Texte fourni.
__________________________________________________
C’est un trouble qu’on évite d’évoquer. Moins répandue que l’incontinence urinaire, l’incontinence fécale ou anale touche pourtant un million de Français. Et malgré les conséquences sur la qualité de vie et le quotidien, de nombreux malades tardent à consulter. Outre le sentiment de honte, les patients pensent qu’il n’y pas de solution efficace. Mais le traitement mis au point par une équipe de l’université et du CHU de Rouen, et présenté dans Annals of Surgery, pourrait bien changer la donne.
L’incontinence anale est liée à l’altération des muscles sphincter qui entourent l’anus. Ces dommages peuvent apparaître après un accouchement – entre 10 et 15 % des femmes sont concernées -, une intervention chirurgicale ou une atteinte neurologique. Le vieillissement et les changements hormonaux chez la femme sont aussi des facteurs.
Pour atténuer les symptômes, il faut donc réparer ces muscles et leur redonner leur capacité de contraction.
__________________________________________________
Extraits de données.
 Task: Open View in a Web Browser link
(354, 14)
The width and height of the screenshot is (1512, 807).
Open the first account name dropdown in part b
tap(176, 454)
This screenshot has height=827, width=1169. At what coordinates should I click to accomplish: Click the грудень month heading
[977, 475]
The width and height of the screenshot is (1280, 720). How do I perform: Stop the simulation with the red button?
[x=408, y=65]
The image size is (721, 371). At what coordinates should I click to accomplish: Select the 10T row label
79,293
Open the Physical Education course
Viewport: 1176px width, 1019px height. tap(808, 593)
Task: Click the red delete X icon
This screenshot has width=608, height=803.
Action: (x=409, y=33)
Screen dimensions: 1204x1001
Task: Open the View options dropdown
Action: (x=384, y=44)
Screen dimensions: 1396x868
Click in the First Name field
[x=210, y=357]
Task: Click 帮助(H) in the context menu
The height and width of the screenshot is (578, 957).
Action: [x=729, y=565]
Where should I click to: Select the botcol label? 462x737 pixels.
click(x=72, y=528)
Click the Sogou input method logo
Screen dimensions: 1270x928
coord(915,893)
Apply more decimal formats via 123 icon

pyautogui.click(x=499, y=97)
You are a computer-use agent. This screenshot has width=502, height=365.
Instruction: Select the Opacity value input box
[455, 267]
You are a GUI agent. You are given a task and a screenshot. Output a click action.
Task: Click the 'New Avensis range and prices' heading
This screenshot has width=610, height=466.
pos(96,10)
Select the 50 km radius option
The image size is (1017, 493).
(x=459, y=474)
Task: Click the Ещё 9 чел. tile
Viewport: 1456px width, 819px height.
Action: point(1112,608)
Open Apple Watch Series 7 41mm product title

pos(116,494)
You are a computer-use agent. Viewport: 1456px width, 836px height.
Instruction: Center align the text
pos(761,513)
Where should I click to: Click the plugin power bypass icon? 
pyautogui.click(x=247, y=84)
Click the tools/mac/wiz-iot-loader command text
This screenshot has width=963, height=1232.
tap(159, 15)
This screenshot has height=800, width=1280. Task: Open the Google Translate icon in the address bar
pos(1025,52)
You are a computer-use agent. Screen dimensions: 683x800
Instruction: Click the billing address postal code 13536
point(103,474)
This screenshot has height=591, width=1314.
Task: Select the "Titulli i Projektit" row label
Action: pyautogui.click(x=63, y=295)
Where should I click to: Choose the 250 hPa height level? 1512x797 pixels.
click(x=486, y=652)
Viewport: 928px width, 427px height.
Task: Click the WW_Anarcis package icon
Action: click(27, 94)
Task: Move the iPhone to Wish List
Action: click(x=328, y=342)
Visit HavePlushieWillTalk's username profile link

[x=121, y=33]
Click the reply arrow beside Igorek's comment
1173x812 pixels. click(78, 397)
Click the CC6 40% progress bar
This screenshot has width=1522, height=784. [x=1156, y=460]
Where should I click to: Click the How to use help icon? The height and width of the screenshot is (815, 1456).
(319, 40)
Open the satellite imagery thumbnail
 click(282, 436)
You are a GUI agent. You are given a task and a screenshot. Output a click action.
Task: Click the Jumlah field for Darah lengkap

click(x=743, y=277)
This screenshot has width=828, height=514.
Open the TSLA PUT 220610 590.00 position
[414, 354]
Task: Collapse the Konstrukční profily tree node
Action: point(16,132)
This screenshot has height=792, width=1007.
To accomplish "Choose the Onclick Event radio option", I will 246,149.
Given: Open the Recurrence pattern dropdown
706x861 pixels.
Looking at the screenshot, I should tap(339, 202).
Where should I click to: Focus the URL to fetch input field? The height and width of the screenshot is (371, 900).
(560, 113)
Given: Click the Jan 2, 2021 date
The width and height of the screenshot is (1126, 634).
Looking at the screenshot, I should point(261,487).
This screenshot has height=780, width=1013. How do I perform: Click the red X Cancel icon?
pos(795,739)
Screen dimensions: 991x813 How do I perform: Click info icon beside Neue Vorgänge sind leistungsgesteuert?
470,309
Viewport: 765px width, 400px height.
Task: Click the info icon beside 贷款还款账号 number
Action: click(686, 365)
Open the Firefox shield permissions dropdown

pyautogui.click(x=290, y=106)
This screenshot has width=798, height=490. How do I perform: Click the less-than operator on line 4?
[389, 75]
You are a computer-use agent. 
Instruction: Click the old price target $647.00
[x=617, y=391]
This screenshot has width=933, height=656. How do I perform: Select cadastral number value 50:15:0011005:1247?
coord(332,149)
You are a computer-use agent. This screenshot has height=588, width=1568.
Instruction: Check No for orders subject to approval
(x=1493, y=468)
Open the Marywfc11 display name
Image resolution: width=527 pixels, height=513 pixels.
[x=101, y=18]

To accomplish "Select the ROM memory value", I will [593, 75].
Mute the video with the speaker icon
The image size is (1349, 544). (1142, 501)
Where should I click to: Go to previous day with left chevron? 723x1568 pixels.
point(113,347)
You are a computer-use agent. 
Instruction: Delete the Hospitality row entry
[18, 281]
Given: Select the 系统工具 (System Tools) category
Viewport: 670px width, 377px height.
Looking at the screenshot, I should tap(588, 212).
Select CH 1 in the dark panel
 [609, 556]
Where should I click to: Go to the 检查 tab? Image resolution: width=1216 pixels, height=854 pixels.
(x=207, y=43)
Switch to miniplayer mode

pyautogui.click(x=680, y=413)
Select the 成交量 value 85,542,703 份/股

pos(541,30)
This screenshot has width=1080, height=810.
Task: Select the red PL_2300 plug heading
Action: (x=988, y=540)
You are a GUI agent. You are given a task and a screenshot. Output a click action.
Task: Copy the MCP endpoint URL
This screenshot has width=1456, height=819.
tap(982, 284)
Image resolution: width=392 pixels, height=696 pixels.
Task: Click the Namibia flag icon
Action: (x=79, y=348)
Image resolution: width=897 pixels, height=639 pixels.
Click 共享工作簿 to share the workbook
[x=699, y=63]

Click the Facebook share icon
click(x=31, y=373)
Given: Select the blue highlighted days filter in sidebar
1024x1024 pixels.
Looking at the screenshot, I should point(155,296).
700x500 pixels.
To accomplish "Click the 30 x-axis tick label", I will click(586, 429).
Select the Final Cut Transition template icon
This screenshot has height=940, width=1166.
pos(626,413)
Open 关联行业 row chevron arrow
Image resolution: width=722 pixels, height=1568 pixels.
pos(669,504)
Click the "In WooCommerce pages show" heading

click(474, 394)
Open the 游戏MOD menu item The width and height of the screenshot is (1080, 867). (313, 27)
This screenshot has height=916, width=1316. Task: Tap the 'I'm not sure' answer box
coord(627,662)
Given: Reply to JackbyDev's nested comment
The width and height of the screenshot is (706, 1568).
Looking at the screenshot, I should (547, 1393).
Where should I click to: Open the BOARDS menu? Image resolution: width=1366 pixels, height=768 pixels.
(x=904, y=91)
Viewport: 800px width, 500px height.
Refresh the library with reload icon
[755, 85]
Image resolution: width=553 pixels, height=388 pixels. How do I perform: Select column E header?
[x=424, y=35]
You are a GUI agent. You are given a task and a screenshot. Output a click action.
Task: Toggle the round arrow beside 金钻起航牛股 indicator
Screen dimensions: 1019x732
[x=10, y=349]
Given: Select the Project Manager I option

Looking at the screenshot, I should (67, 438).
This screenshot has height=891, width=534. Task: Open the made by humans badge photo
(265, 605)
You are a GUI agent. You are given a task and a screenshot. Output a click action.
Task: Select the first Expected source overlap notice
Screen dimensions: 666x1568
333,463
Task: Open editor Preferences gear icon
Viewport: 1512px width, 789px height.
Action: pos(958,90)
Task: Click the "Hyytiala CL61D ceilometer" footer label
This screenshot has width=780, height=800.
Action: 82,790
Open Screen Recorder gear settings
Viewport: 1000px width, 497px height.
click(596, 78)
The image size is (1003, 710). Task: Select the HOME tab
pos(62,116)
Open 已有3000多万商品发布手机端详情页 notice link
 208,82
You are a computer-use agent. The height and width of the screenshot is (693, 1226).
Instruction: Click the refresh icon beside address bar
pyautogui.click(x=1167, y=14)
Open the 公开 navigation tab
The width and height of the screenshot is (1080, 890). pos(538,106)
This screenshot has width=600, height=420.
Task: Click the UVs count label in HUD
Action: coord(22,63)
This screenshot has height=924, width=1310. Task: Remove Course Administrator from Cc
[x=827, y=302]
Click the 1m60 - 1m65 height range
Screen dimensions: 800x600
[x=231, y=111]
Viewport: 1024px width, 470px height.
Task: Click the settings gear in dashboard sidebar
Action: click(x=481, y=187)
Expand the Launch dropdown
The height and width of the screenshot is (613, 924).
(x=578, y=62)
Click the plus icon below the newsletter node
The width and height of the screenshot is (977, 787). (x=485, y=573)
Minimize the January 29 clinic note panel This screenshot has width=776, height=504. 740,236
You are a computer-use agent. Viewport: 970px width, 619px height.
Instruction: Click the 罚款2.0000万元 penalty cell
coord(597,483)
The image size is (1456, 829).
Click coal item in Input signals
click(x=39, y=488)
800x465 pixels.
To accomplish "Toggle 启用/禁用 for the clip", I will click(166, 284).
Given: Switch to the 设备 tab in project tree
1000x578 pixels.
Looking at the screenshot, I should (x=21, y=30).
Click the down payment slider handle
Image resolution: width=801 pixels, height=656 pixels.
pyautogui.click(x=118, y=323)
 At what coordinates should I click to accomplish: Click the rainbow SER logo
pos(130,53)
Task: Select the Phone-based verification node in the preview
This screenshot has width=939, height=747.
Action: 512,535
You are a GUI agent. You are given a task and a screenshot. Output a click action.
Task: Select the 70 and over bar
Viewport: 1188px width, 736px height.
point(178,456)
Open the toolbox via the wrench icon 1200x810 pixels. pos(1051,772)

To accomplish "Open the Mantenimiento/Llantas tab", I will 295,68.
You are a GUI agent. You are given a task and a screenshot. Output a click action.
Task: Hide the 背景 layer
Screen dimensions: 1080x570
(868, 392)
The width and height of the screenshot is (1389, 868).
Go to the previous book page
__________________________________________________
Actions à mener.
A: Recopiez le passage du texte sur l'incontinence anale qui commence par « C’est un trouble » et se termine par « changer la donne. ».
B: Expliquez en une à trois phrases pourquoi, d'après le texte sur l'incontinence anale, il faut réparer les muscles sphincter pour atténuer les symptômes.

Réponses aux consignes.
A:
C’est un trouble qu’on évite d’évoquer. Moins répandue que l’incontinence urinaire, l’incontinence fécale ou anale touche pourtant un million de Français. Et malgré les conséquences sur la qualité de vie et le quotidien, de nombreux malades tardent à consulter. Outre le sentiment de honte, les patients pensent qu’il n’y pas de solution efficace. Mais le traitement mis au point par une équipe de l’université et du CHU de Rouen, et présenté dans Annals of Surgery, pourrait bien changer la donne.

B: L'incontinence anale est liée à l'altération des muscles sphincter qui entourent l'anus. Pour atténuer les symptômes, il faut donc réparer ces muscles et leur redonner leur capacité de contraction.